THE TASK:
Give all the lines below again, exactly, with no pictures.

TASK MATERIAL:
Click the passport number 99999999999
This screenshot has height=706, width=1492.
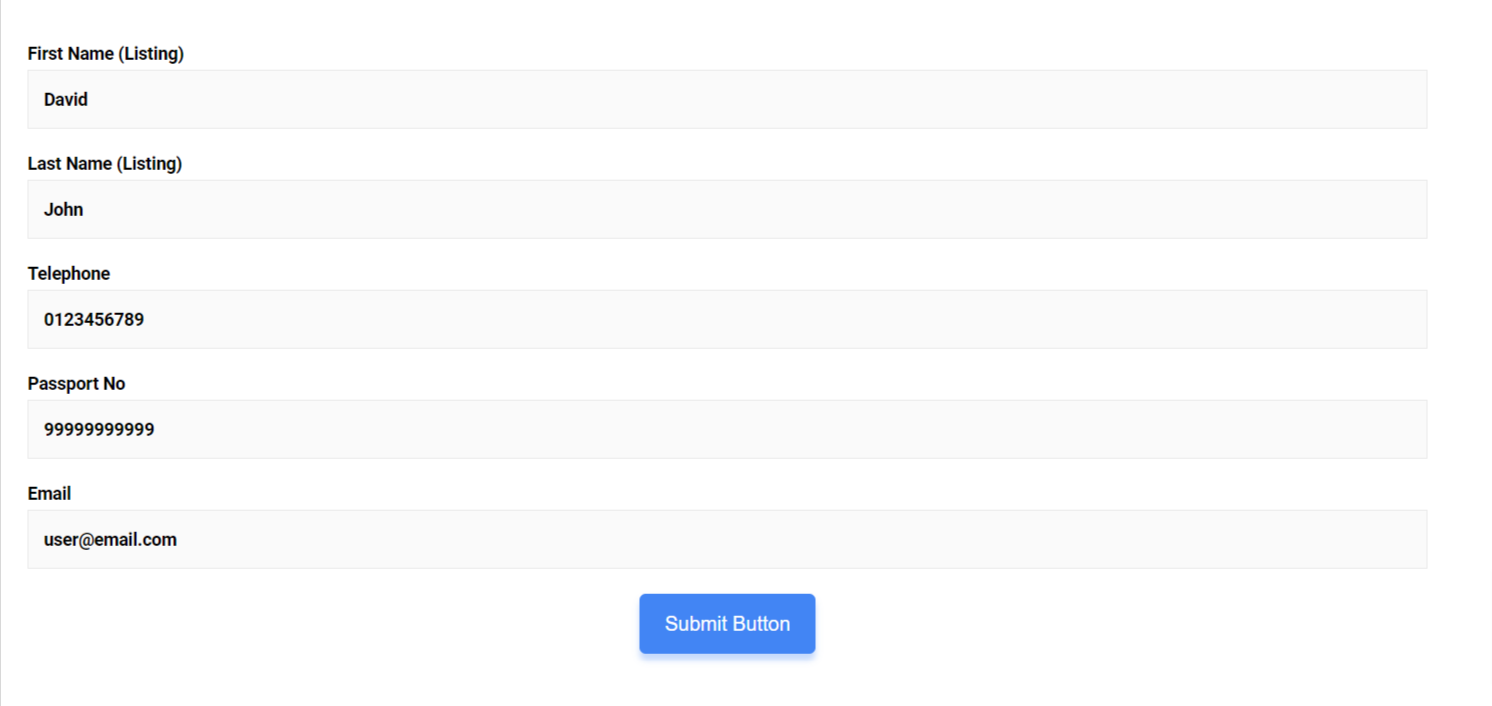pos(99,430)
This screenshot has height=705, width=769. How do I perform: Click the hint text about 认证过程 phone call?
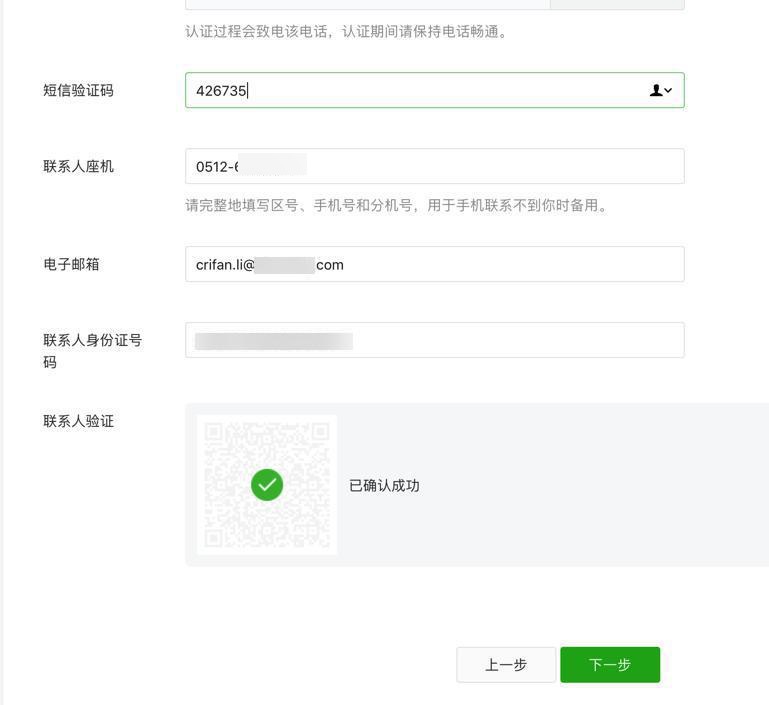tap(348, 31)
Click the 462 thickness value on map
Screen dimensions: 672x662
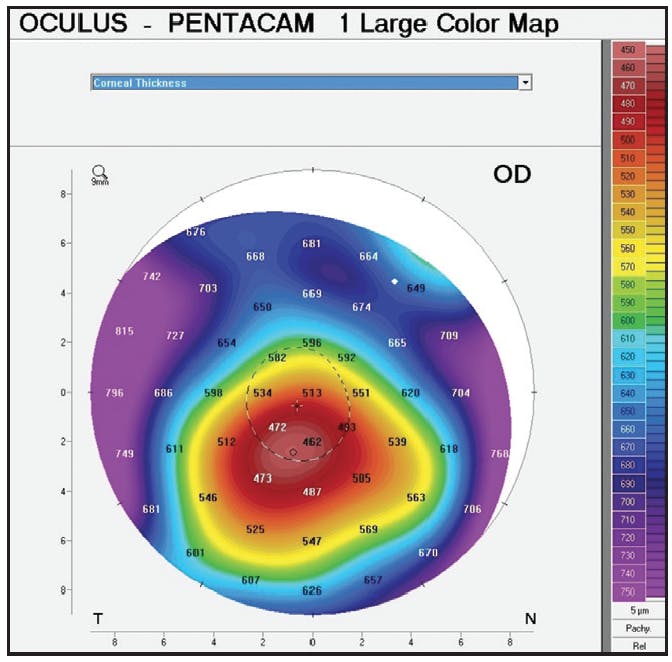coord(312,442)
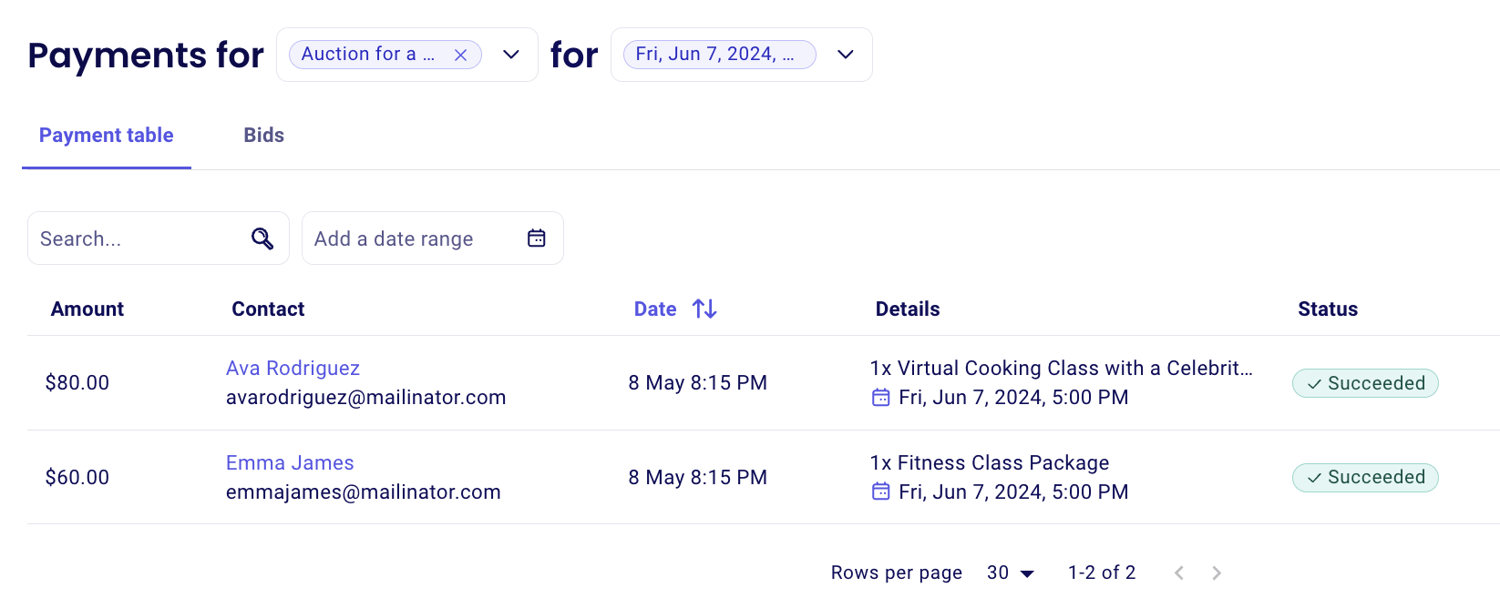Sort by the Date column header

(x=656, y=309)
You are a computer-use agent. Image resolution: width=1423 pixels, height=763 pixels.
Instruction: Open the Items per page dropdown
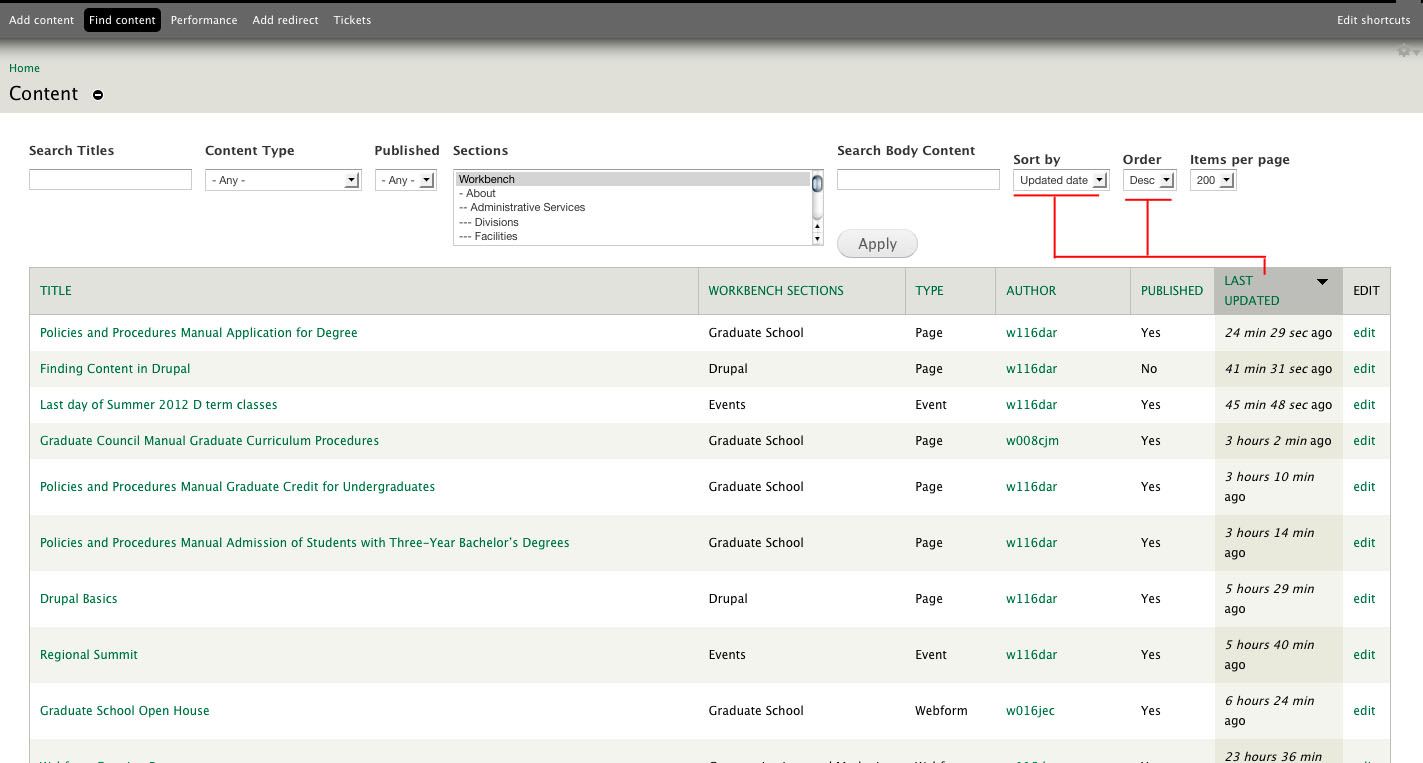pyautogui.click(x=1213, y=180)

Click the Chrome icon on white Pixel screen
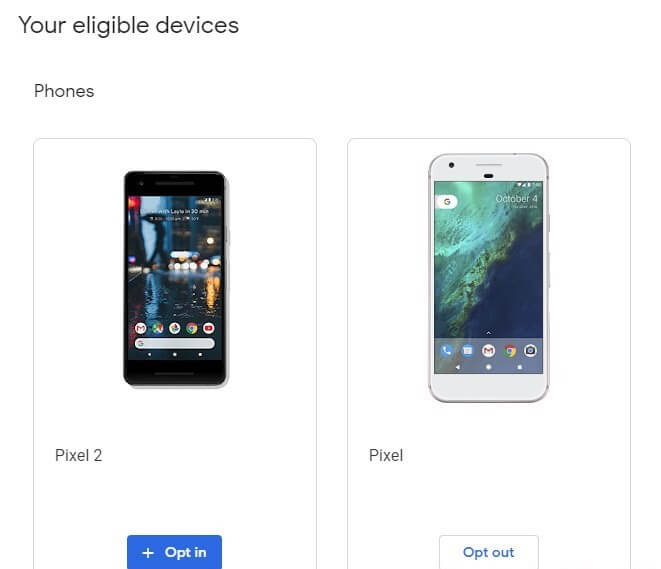click(510, 350)
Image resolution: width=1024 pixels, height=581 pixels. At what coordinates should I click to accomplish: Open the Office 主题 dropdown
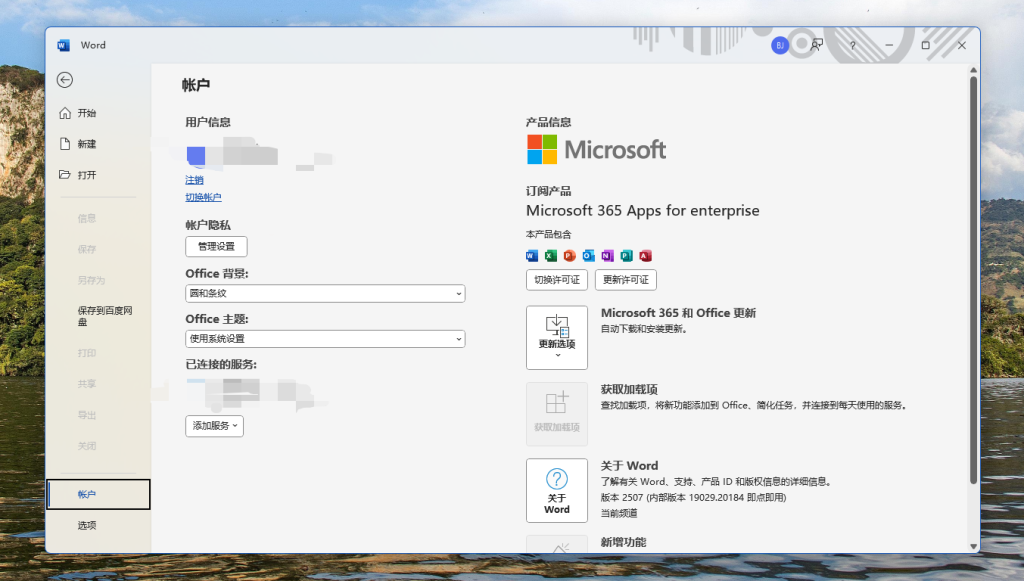[325, 339]
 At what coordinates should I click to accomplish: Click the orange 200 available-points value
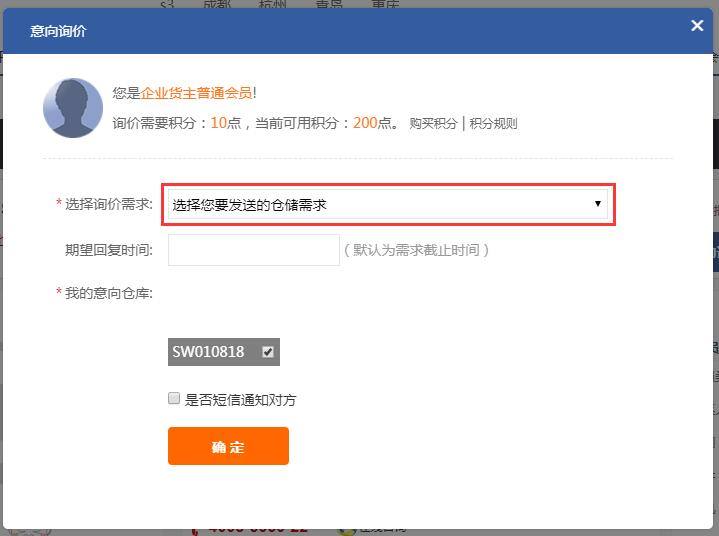click(x=365, y=123)
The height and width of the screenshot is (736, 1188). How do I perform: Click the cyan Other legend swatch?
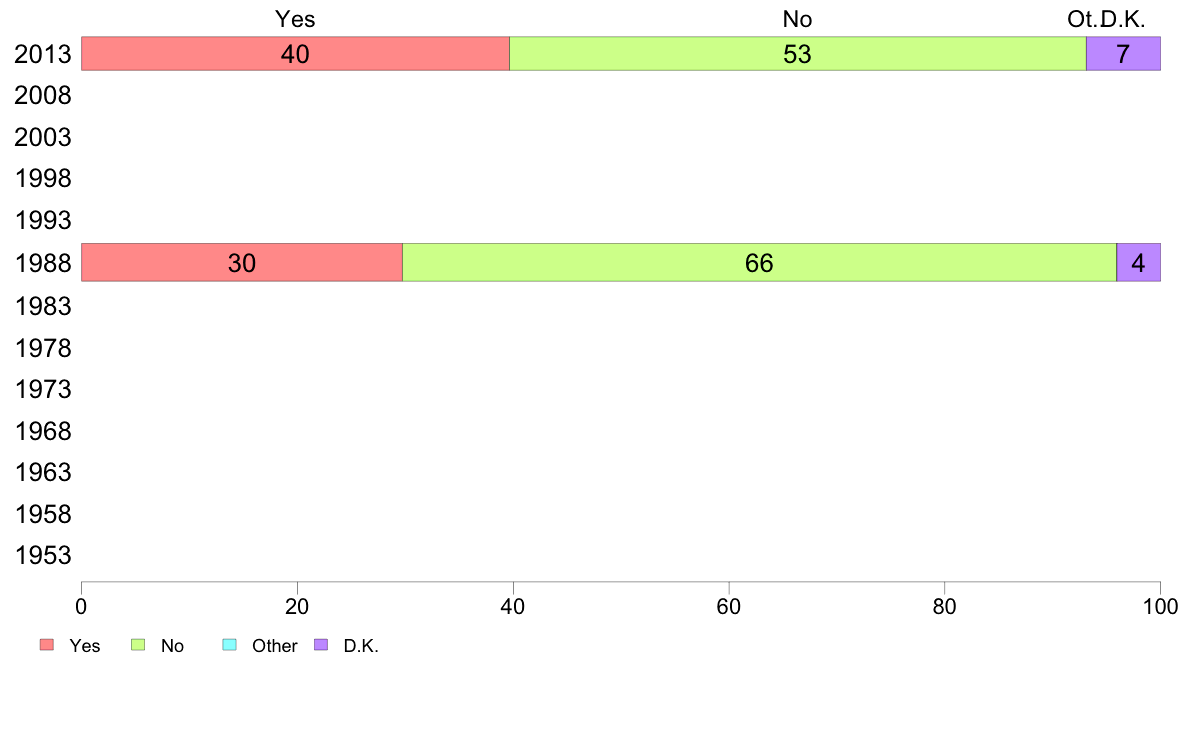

OUTPUT FOR THIS EXERCISE:
Click the passport number 99999999999
This screenshot has height=706, width=1492.
pos(99,430)
This screenshot has height=705, width=769. How do I perform: Click the hint text about 认证过程 phone call?
tap(348, 31)
Click the 462 thickness value on map
Screen dimensions: 672x662
coord(312,442)
Sort by the Date column header

(x=656, y=309)
You are a computer-use agent. Image resolution: width=1423 pixels, height=763 pixels.
Instruction: Open the Items per page dropdown
pyautogui.click(x=1213, y=180)

Click the Chrome icon on white Pixel screen
click(510, 350)
Image resolution: width=1024 pixels, height=581 pixels. At what coordinates should I click to accomplish: Open the Office 主题 dropdown
[325, 339]
 At what coordinates should I click to accomplish: Click the orange 200 available-points value
click(x=365, y=123)
The height and width of the screenshot is (736, 1188). How do I perform: Click the cyan Other legend swatch?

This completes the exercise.